Sabato scorso il dio whisky ha visto celebrarsi l’ennesimo rito in suo onore, rito officiato da Claudio e Davide, ospitato dal conclave del Sacile Team per l’immensa gioia di tutti noi, vestali del forum. La liturgia del culto ha previsto sei whisky assaggiati ‘blind’ dai presenti, con annesso gioco a premi (ché una ricompensa postuma è un classicone di ogni mistica): se volete leggere resoconti dettagliati, guardate qui oppure qui. Noi (per una volta presenti in formazione completa) ci limitiamo a ringraziare i maestri di cerimonia e tutti gli amici che a ogni evento ritroviamo: siamo sempre di più e sempre più uniti, gaudio e giubilo e cuoricini. Avvertiamo che i malti assaggiati erano sei imbottigliamenti ufficiali del Feis Ile 2013 (qui le varie puntate del resoconto di Davide): li scopriremo insieme giorno dopo giorno. L’unico che abbiamo già bevuto in passato era il famigerato Ardbog (qui le nostre impressioni). Andiamo con ordine sparso, iniziando da quello che più è stato apprezzato dai presenti: trattasi di un Caol Ila, invecchiato per 15 anni e caratterizzato da una tripla maturazione particolarmente complessa e -diciamo pure- oscura: 1) botti varie, sherry, bourbon, tutte refill 2) botti molto attive (? ci ‘puzza’ di new oak) 3) botti di quercia americana first-fill. Boh… In ogni caso, Master of Malt vende una bottiglia a 264 euro. Capito? Le tasting notes che seguono sono state redatte durante il rito, sicché – come di consueto in questi casi – prendetele con le pinze, ché noi siamo gente rigorosa.

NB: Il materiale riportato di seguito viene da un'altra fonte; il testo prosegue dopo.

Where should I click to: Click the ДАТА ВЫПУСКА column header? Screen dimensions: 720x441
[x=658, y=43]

Caol Ila ‘Feis Ile 2013’ (2013, ‘triple maturation’, NAS, 56,5%)
N: piuttosto netta l’affumicatura, se pur nello stile gentile di Caol Ila; molto marino anche, ma il tutto è ben bilanciato da una buona ‘dolcezza’ vanigliata. Torta al limone; molto agrumato (limonata zuccherata). Borotalco. Qualche nota fruttata. P: intenso, marino con una torba prepotente e ancora nervosetta (gioventù). L’alcol si sente, ma non copre il lato agrumato e vaniglioso. Anice; pare anche pepatino, a tratti. Abbastanza secco, molto poco ‘burroso’. Note quasi di frutti rossi? F: lungo e coerente col palato; legnoso e piccante. Forse qui si sente di più il passaggio in sherry, con note di frutti rossi (suggestione?).

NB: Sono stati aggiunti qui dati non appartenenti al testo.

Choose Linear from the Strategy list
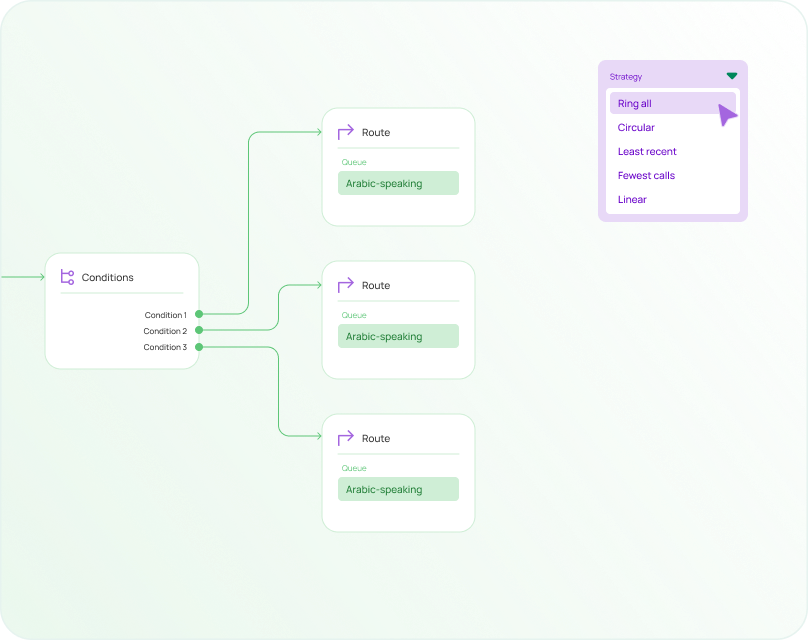The width and height of the screenshot is (808, 640). pos(632,200)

I Caol Ila dei festival hanno sempre goduto di buona fama e, per così dire, di buona letteratura; questo imbottigliamento è certamente godibile, con aromi e sapori di discreta intensità e varietà. La “costruzione” (= tripla maturazione) non travolge il distillato, che rivela forse la sua giovane età con un’affumicatura torbata più netta che nei ‘soliti’ Caol Ila. La nostra valutazione, fatta un po’ a spanne durante la degustazione, è di 86/100.
Sottofondo musicale consigliato: Eric Johnson – Cliffs of Dover.